See if your dream world and your waking world ever collide. I’d be willing to bet they do. 

Often after recording our dreams and going about our days, an incident that occurs in our waking life will mirror an aspect of our dreams and trigger a new memory. The parallels between our conscious and subconscious life become more apparent as we pay attention.

See if you spot any patterns between the two worlds, and as you do, consider what this is trying to show you.

Lucid Dreaming

Lucid dreaming is a favorite pastime of mine. In order to lucid dream, we first have to realize that we are dreaming while we are dreaming. 

For myself, when things are too out of bounds in my dreams—and I’m growing suspicious—I pinch myself. If I don’t feel it, I know that it’s game time. The possibilities are endless. Ever dream of flying around like a superhero? The time to act is now. 

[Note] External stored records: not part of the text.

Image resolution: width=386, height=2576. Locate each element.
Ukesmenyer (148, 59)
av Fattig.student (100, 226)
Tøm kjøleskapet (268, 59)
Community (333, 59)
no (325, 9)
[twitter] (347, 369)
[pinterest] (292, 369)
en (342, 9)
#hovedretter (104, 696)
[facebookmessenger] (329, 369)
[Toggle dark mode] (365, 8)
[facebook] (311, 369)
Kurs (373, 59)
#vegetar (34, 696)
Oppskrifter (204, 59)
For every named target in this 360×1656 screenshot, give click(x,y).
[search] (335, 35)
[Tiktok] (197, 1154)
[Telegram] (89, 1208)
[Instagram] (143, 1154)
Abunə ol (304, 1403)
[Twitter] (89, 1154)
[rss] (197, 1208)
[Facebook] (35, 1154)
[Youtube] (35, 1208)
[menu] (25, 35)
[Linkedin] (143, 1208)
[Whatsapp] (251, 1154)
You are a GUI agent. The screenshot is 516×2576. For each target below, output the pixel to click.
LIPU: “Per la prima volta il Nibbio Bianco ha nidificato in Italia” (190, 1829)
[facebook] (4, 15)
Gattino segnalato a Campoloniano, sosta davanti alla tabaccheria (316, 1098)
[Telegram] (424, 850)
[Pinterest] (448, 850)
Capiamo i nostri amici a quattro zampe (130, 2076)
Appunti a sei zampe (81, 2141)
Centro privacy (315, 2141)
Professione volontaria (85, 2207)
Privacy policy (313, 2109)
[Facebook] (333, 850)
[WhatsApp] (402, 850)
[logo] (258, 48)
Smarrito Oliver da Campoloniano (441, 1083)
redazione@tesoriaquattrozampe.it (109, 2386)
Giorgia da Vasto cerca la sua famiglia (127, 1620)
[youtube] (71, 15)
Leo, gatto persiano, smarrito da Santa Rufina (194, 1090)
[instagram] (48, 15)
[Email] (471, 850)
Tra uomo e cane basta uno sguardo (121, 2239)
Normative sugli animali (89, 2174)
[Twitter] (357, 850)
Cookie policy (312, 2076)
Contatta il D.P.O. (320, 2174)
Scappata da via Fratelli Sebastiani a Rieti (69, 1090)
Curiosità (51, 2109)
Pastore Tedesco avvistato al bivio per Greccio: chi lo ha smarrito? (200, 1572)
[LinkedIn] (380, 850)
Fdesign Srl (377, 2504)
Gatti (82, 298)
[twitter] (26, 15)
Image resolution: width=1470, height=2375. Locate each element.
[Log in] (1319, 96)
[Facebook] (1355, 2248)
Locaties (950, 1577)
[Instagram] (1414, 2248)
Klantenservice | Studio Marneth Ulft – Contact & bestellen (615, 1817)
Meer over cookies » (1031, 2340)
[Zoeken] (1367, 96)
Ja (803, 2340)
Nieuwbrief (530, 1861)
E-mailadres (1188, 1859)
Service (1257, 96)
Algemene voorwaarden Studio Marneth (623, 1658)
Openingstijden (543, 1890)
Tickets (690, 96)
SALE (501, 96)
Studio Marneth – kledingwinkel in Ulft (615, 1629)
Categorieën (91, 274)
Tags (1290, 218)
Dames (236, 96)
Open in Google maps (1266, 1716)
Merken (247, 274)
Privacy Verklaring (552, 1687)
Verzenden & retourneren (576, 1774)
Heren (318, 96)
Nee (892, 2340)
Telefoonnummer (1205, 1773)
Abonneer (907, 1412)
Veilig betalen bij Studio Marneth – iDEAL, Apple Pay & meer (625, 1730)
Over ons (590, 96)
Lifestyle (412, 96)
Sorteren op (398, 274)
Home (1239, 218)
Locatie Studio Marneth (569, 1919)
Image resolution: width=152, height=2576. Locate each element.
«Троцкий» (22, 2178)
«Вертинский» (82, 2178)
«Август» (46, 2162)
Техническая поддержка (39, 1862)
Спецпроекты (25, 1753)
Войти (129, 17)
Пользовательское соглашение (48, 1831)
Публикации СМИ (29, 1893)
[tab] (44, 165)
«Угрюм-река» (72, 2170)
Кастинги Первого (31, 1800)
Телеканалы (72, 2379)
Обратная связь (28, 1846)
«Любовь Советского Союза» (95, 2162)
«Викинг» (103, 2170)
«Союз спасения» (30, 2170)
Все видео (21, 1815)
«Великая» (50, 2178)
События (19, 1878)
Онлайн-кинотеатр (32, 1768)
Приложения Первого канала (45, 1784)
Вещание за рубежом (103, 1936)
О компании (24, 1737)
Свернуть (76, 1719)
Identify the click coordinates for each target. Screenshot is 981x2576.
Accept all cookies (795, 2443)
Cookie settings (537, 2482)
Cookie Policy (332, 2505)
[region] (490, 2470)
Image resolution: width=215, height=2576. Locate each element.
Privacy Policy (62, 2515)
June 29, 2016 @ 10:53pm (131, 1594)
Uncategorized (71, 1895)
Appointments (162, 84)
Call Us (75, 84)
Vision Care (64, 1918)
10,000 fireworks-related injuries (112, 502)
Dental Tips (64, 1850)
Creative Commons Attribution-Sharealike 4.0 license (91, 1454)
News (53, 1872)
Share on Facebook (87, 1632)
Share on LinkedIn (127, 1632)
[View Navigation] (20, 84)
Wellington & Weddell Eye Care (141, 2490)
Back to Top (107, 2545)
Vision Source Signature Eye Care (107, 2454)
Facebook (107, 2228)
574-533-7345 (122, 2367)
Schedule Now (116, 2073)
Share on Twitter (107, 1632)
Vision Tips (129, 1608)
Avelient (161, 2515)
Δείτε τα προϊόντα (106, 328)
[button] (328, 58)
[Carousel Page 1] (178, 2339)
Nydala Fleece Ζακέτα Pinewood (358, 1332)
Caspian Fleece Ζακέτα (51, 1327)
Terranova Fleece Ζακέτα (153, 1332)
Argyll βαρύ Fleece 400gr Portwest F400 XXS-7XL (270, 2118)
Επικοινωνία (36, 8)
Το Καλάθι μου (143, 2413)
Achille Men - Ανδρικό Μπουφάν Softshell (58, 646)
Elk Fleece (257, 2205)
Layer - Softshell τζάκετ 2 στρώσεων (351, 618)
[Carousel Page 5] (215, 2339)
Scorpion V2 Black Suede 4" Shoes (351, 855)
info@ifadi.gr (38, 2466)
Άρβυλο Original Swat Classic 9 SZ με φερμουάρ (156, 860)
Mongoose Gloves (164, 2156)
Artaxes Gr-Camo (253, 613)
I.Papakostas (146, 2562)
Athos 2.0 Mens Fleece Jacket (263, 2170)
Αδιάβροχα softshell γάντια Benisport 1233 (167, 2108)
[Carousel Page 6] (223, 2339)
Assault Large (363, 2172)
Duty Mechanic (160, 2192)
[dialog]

Admittedly, while this type of dreaming is fun, it can be a spiritual experience, too. When we experience lucid dreaming, we have nexus in multiple realms. Namely, the unconscious and the conscious. This allows us to have an otherworldly experience in which we can interact with the world around us in an entirely new way. 

In essence, we are free of our physical bodies and, almost by default, one step closer to divinity.